Calculating “free time” in Calendars is a very common task. Did you know it can be done by a SQL statement less than 100 bytes long? This post pays homage to an incredibly neat and concise use of analytic functions.
The Question
“Free time” in a Calendar means the unused time slots between events; in other words it is the set of gaps between the date ranges of those events. Back in 2007, a reader asked Tom Kyte for a SQL Query to find gaps in date ranges.Here is his input data:
create table t ( a int, b date, c date ); Insert into T (A,B,C) values (1, DATE '2007-01-01', DATE '2007-01-15'); Insert into T (A,B,C) values (2, DATE '2007-01-03', DATE '2007-01-10'); Insert into T (A,B,C) values (3, DATE '2007-01-12', DATE '2007-01-25'); Insert into T (A,B,C) values (4, DATE '2007-01-20', DATE '2007-02-01'); Insert into T (A,B,C) values (5, DATE '2007-02-05', DATE '2007-02-10'); Insert into T (A,B,C) values (6, DATE '2007-02-05', DATE '2007-02-28'); Insert into T (A,B,C) values (7, DATE '2007-02-10', DATE '2007-02-15'); Insert into T (A,B,C) values (8, DATE '2007-02-18', DATE '2007-02-23'); Insert into T (A,B,C) values (9, DATE '2007-02-22', DATE '2007-03-16');
And his expected output:
GAP_START | GAP_END |
---|---|
2007-02-02 | 2007-02-04 |
The Answer
The first thing to notice is that the reader is asking for the wrong answer – or let’s say a different answer than I would expect. The only gap that exists here is between the record ending 2007-02-01 and the record starting 2007-02-05. As I explained in a previous post on date ranges, the end point is really 2007-02-01 00:00:00; I take it to be exclusive, meaning the gap should start at that same moment. In the same way, the gap should end at 2007-02-05 00:00:00, the moment when the next event starts. I would expect this output:
GAP_START | GAP_END |
---|---|
2007-02-01 00:00:00 | 2007-02-05 00:00:00 |
The person who asked the question probably thinks in terms of dates without times. For him, a range ending on 2007-02-01 includes any time on that date, so his gap would start the next day. I strongly recommend against this approach, because it only works for “pure” dates and not for date/time values, and it is not compatible with the “Temporal Validity” support introduced by Oracle version 12c.
The Algorithm
Before revealing the code, let me explain how I think the author, Antony Boucher, came up with his solution.

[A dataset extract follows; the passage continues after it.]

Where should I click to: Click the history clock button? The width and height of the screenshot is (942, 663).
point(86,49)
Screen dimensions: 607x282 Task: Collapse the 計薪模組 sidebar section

Let’s suppose there are no overlaps between records. In that case,
- The end date of the current record is the start date of the “gap”;
- The start date of the next record is the end date of the “gap”;
- If the “gap” has the same start and end dates, we can just eliminate that record.
SELECT * FROM (SELECT C D, LEAD(B) OVER (ORDER BY B) E FROM T) WHERE D < E
So what do we do about the overlaps? Instead of using the end date of the current record, use the latest end date up to and including the current record.
SELECT * FROM (SELECT MAX(C) OVER (ORDER BY B) D, LEAD(B) OVER (ORDER BY B) E FROM T) WHERE D < E
D | E |
---|---|
2007-02-01 00:00:00 | 2007-02-05 00:00:00 |
And that is Antony’s solution. Its length: 99 bytes!
[Update 2014-06-29] What about NULL?
In my first post on date ranges, I wrote that we could “allow NULL values for START_TIME (for the indefinite past) and / or END_TIME (for the indefinite future).” Antony’s solution doesn’t work if we allow NULL values, because the MAX()
function ignores NULLs. For example:
update t set c = null where a = 4; SELECT * FROM ( SELECT MAX(C) OVER (ORDER BY B) D, LEAD(B) OVER (ORDER BY B) E FROM T ) WHERE D < E;
D | E |
---|---|
2007-01-25 00:00:00 | 2007-02-05 00:00:00 |
One way to fix this is to substitute real dates for the null values:
with data as( select a, coalesce(b, date '-4172-01-01') b, coalesce(c, date '9999-12-31') c from t ) SELECT * FROM ( SELECT MAX(C) OVER (ORDER BY B) D, LEAD(B) OVER (ORDER BY B) E from data ) WHERE D < E;
This correctly returns no rows, since there are no gaps anymore.
Thanks for your solution. It helped me quite a lot.
Thank you for coming back to say so, Arvind.